Nowadays/Six by Eight
Nowadays
A rotating programme of installations over a 7-month period in the window of The Central London Osteopathy and Sports Injury Clinic, 325 Old Street, London,
by Andrea Giulivi
Nowadays is a project conceived and realised outside the confines of a conventional gallery space utilising the window of The Central London Osteopathy and Sports Injury Clinic in Old Street, just off Hoxton Square, with the generous support of the clinic’s director, Mr. Torben Hersborg (www.london-osteopath.com).
A group of international artists working collaboratively, on solo-projects and an artists’ collective will create site-specific installations exploring the conceptual pairing of ‘dominance-existence’: the desire for power, control, and materialistic achievements propelled as a valuable cultural model by a large part of western society is juxtaposed and set against the search for inner peace and meaning in life.
The tension between these quests (the trade-off between the American dream and the Enlightenment of the Buddha) touches on many contemporary issues as globalisation, identity, territory and societal ordering.
Project # 1:
Andrea Giulivi:
Six by Eight
2009 – video, embroidery on cotton, wood, plaster, key, key ring, key tag.

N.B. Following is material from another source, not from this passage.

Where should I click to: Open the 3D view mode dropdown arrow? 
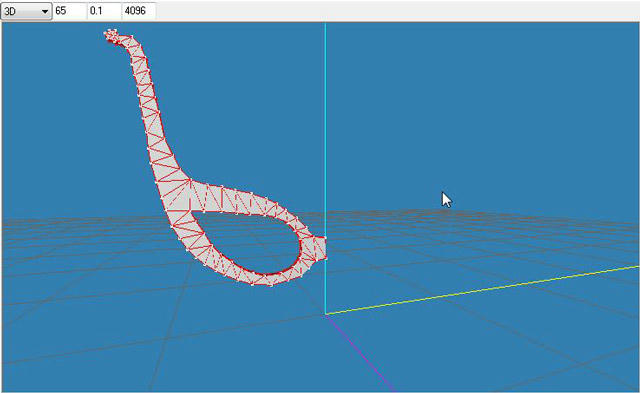pos(45,11)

September 25th – October 25th, 2009
Six by Eight focuses on ideas directly associated to power and dominance: corruption in politics, the attribution of status and rewards, the distribution of wealth, speculation in contemporary art, the use of war for imperialistic aims, and the secularization of the Catholic Church.
These six issues, selected by the artist as close to his experience and cultural background, are discussed in a video where political, religious and celebrities figureheads are portrayed with grotesque masks and with a blank paper, which stands as a kind of epitaph.
Quotes from the different personalities are flashed in the screen, aiming at soliciting in the viewer a participatory frame of mind about realities and acknowledgement.
Next to the video, embroidered texts, conceived in a kind of journalistic format, represent open and uncompleted comments on the six issues above mentioned, with red dots in the place of missing words. The viewers are invited to fill the missing words on-line or on photocopied versions of the embroidered sheets, giving full meaning and content to them, and thereby referring to relational and collective thinking, and to the power of interpretation.
The texts also refer to the presence of a ‘intelligent public’ that appears to look at things with a sort of detachment, seemingly standing as a group of wises against the madness of the others.
What starts out as a comment on dogmatic systems of power and thinking transforms into a playful and open-ended commentary that questions the legitimacy and efficacy of these systems.